> [Estratto della pagina]:
Riccardo Bocalon, bomber dell'Alessandria Calcio

ESCLUSIVA – Riccardo Bocalon, il bomber della porta accanto: Venezia, l’Inter e un amore Grigio chiamato Serie B

Leggi l’intervista esclusiva di Mondiali.net a Riccardo Bocalon, bomber dell’Alessandria prima nel gruppo A di Lega Pro e vicina al grande sogno della B!

Il calcio in provincia: quello della Lega Pro, delle lunghe trasferte su e giù per la Penisola, dei tifosi al seguito a centinaia, pane frittata e pullman verso un grande sogno chiamato Serie B. Ad Alessandria, già dall’anno scorso, si respira un’aria del genere. Un anno fa il grande salto fallì, ma dopo anni di anonimato ci fu comunque la prima consacrazione nazionale dei Grigi, giunti fra mille sorprese alle semifinali di Coppa Italia dopo aver fatto fuori nell’ordine Palermo, Genoa e Spezia (somma rivale dei Mandrogni piemontesi).

A sigillare le vittorie del Ferraris e del Picco ci pensò Riccardo Bocalon, 28 anni compiuti venerdì scorso: un gol al Grifone e due, pesantissimi, nella rimonta contro gli Aquilotti del Golfo che sono valsi l’ingresso nella storia dell’Alessandria allora allenata da Angelo Gregucci.

> [Record forniti]:
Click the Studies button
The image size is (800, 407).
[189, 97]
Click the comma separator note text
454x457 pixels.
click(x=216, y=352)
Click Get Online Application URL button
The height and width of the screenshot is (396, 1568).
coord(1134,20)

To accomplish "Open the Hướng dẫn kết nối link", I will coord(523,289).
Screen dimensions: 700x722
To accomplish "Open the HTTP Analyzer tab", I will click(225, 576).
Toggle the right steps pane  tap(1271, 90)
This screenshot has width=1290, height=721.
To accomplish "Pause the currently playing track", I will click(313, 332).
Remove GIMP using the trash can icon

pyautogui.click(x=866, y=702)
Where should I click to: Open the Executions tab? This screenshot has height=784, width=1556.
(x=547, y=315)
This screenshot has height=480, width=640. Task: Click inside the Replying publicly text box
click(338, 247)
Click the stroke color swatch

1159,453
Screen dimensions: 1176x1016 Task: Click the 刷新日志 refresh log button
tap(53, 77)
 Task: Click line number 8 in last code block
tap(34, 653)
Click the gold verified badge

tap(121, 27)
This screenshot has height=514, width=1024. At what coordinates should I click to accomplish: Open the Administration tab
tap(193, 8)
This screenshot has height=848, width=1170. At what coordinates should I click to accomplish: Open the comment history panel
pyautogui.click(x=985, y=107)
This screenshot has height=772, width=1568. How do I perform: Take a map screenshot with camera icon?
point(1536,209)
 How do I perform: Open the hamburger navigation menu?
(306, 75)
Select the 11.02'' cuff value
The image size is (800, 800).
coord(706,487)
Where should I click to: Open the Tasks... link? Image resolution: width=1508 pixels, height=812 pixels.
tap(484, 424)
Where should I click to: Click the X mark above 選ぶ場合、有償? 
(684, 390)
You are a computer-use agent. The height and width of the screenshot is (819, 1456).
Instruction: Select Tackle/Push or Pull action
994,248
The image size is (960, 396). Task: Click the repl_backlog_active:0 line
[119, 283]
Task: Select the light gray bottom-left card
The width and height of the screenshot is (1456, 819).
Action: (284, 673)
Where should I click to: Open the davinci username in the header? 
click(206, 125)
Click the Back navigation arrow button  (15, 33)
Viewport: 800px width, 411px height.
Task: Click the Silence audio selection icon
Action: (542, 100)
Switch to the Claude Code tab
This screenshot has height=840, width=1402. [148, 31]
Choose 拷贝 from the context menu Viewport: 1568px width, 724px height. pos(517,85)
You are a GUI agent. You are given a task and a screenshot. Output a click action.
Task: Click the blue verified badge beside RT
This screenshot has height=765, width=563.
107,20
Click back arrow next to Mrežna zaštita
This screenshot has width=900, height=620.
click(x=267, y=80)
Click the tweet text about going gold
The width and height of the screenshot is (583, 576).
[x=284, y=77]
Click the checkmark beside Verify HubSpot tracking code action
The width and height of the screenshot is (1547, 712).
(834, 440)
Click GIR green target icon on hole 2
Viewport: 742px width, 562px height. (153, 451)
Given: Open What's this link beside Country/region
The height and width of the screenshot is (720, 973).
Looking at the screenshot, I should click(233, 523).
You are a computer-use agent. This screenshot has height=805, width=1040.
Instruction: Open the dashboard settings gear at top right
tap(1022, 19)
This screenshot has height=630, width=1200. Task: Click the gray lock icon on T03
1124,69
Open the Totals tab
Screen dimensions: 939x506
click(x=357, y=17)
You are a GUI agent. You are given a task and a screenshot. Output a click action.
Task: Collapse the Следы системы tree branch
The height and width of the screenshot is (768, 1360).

> [Compiti assegnati]:
1. Riproduci fedelmente il passo dell'articolo su Bocalon, partendo dalle parole "A sigillare le" e fermandoti dopo "da Angelo Gregucci.".
2. Rispondi a queste domande sull'articolo su Bocalon:
(a) Quanti anni ha compiuto Riccardo Bocalon venerdì scorso?
(b) Quali squadre eliminò l'Alessandria in Coppa Italia, nell'ordine indicato?
(c) Chi allenava l'Alessandria all'epoca di quelle vittorie?
Per svolgere il lavoro non serve consultare i record.

> [Risposte fornite]:
1.
A sigillare le vittorie del Ferraris e del Picco ci pensò Riccardo Bocalon, 28 anni compiuti venerdì scorso: un gol al Grifone e due, pesantissimi, nella rimonta contro gli Aquilotti del Golfo che sono valsi l’ingresso nella storia dell’Alessandria allora allenata da Angelo Gregucci.

2.
(a) Ha compiuto 28 anni.
(b) Palermo, Genoa e Spezia.
(c) Angelo Gregucci.